Review of Kenneth Koch’s The Banquet, with a note on Koch and Beckett

My review of Kenneth Koch’s complete plays, The Banquet — “‘Here Is Freshness and the Shore’s Timeless Teeth’: The Plays of Kenneth Koch” — has just been published at the Los Angeles Review of Books.  

Anyone familiar with Koch’s poetry will not be surprised to learn that his plays are extremely funny, playful, and diverse. Driven by delight in the play of language and the creation of surprising, odd situations, the plays exude the same boundless, manic creativity one finds in his poems, as well as the same childlike wonder, campy humor, inspired silliness, and unexpected moments of pathos. In fact, one of the pleasures of these plays is having the unusual opportunity to see key elements of Koch’s poetry, and poetry of the New York School more broadly, lifted off the page, set in motion, and turned into 3D spectacle.

My piece situates Koch’s abundant and delightful work for theater within the history of “Poets Theater,” “the long, hallowed tradition of poets writing for the stage, that stretches from Shakespeare and Jonson to Shelley, Byron, and other Romantics, to Yeats, Eliot, Auden, and beyond” — as well as within the context of twentieth-century avant-garde theater, art, and poetry.
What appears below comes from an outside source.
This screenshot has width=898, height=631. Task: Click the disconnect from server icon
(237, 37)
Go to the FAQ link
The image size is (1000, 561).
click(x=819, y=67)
An example of the latter can be seen in the fact that one of Koch’s important early plays shared a bill with a production of Samuel Beckett’s Endgame, an intriguing connection I didn’t get to talk about in the review.  Among the many interesting images included in the book is a playbill from a production at the Cherry Lane Theatre in 1962: a double-bill that featured Koch’s Bertha in tandem with a revival of Endgame (directed by Alan Schneider, the most esteemed and important of all directors of Beckett’s plays) — as part of a “Theatre of the Absurd” series.  
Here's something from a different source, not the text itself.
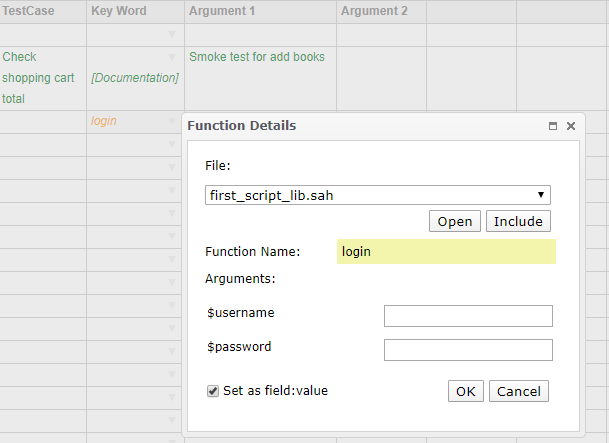Select the TestCase column header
I love the idea of Koch’s play being performed in the same evening as Endgame, Beckett’s at that point very-new masterpiece.  You can still find contemporary reviews of that double-bill from the Village Voice and the New York Times, which both understandably rave about Endgame while being intrigued and bemused by Koch’s four-page mini-play.  “To attempt description is to risk the morass. Essentially, though, it is a bitter burlesque of power, war and civilization itself,” says the New York Times of Bertha, before concluding “The Theatre of the Absurd is not for the general taste. Nor, however, can it be denied.”  The Voice review begins by saying “Kenneth Koch’s Bertha is one of the silliest plays I’ve ever seen” and notes, with admirable precision, that it “is very funny about 8 times” in its 10 minutes running time.  Beckett’s play, on the other hand, “is not silly,” but is, as one might expect, “boring, engrossing, appalling, wildly funny, savagely whimsical, grindingly, grotesquely sad.”
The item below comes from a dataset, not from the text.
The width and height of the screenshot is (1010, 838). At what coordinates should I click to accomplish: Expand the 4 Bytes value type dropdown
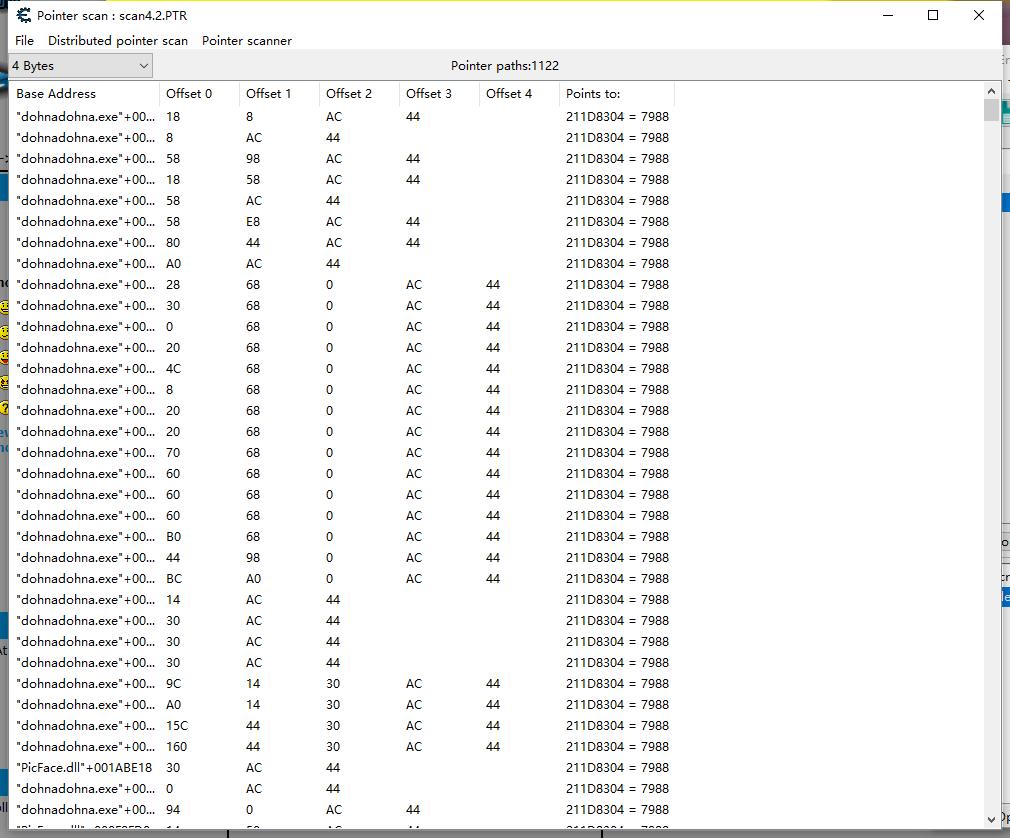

In my review, I argue that Koch’s 1988 book One Thousand Avant-Garde Plays may be “the true centerpiece of Koch’s work in the theater.”  It is a series of 112 extremely short plays that range wildly over time and space and mood.  I mentioned that “reading them, one cannot help but imagine how delightful it would be to spend an evening seeing 15 or 20 of them performed.”  Although I haven’t been able to find any full-length video available of these plays, there is a 7 minute clip that presents highlights of a performance of a selection of these plays that was produced by the Oddfellows Playhouse at Guild Hall in Easthampton, NY, from 2002, just two weeks before Koch’s death.  (The ailing Koch can be seen on stage at the 5:20 mark, receiving flowers from the cast).